= Ellen Weeton =

English school mistress, governess, and writer (25 December 1776–1850)

Ellen Weeton (1776–1850), also known as Nelly or Nellie Weeton, and by the married name Mrs Stock, was a Lancashire school mistress, woman letter writer and governess who was the author of Journal of a Governess, two volumes describing her life as a governess in the years 1807–1825.

==Life==
Weeton was born in Up Holland in Lancashire on Christmas Day 1776 (or around 1777 according to some sources). She was baptised "Nelly" at St John the Evangelist's Church, Lancaster. She was named after her father's ship at his request. Her father was away when she was baptised. (Some sources call her "Ellen".) Her father transported slaves and worked for privateers.

She was very well educated for a woman of the time, and was employed throughout her life as a school mistress and governess, one of the few respectable occupations available to a woman during this period.

She is known for writing letters to her brother whom she held in very high regard when she started to copy the letters into a journal.

Weeton was well travelled, visiting Yorkshire, the Lake District, North Wales, the Isle of Man, and London. She was also a keen walker, and her exploits included an ascent of Snowdon, which she climbed alone in June 1825, aged 48. On the Isle of Man, she records walking 35 miles in a day, and ascending Greeba.

==Marriage==
She married Aaron Stock at Holy Trinity Parish Church in Liverpool in 1814. A daughter, Mary, was born the following year. She had married him at the suggestion of her brother and it worked out poorly. Her new husband abused her and in time he demanded a separation threatening that he would have her confined to an asylum if she disagreed.

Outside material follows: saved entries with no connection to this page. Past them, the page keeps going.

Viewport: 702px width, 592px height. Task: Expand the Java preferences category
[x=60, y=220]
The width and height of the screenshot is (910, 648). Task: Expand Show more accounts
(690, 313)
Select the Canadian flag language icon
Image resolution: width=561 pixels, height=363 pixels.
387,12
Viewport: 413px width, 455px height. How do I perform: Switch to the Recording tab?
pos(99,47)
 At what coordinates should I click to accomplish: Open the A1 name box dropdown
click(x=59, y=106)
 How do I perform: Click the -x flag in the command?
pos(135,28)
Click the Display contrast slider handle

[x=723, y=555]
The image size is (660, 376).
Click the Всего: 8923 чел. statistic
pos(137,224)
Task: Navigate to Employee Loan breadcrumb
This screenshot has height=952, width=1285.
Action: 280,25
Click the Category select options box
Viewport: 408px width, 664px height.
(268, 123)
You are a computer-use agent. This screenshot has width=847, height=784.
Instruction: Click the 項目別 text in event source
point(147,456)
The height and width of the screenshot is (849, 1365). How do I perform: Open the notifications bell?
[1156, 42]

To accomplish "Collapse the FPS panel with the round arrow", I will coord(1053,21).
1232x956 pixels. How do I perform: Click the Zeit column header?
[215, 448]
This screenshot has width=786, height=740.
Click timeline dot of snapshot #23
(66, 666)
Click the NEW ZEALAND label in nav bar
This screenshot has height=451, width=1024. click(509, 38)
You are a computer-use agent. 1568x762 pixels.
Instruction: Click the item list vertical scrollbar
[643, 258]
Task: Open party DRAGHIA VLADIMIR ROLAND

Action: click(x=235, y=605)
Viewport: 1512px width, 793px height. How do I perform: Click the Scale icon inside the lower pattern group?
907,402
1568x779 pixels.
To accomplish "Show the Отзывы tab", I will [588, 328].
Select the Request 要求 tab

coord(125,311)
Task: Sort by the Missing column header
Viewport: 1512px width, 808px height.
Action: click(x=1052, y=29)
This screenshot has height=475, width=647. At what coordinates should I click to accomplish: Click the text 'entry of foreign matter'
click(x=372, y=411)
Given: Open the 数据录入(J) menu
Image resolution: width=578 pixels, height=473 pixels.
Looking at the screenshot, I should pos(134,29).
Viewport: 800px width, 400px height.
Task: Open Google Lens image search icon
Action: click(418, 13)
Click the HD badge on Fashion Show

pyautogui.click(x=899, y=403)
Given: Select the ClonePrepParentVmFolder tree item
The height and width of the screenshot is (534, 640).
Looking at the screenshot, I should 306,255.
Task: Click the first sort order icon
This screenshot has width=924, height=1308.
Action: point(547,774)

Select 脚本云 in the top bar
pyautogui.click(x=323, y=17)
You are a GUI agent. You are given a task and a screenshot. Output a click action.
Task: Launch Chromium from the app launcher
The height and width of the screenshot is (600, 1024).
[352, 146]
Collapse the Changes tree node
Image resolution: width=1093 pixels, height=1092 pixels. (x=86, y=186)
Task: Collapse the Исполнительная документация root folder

In 1821, Stock appeared in court for an assault on Weeton; she and her husband formally separated. Due to this, Weeton surrendered custody of her daughter, whom she would not see again until 1828.

==Published work==
Weeton published nothing in her lifetime. Four volumes of her correspondence and some journals were gathered in 1936 and 1939 by Edward Hall, and were subsequently edited by JJ Bagley in 1969 as Miss Weeton's Journal of a Governess in two volumes.

==Death and legacy==
Weeton died in 1849 and left her journals to her church minister. They reappeared in a book shop in Wigan in 1925 where they were found by Edward Hall. He edited them and they were published two volumes as Miss Weeton: a Journal of a Governess in 1936.